§ **Directive**
State how many lines in the entries below contain the string "Viewport". Give only the number.

§ **Input data**
▬▬▬▬▬▬

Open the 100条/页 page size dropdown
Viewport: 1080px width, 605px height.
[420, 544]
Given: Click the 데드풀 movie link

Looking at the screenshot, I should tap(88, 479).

▬▬▬▬▬▬

§ **Solved problem**
1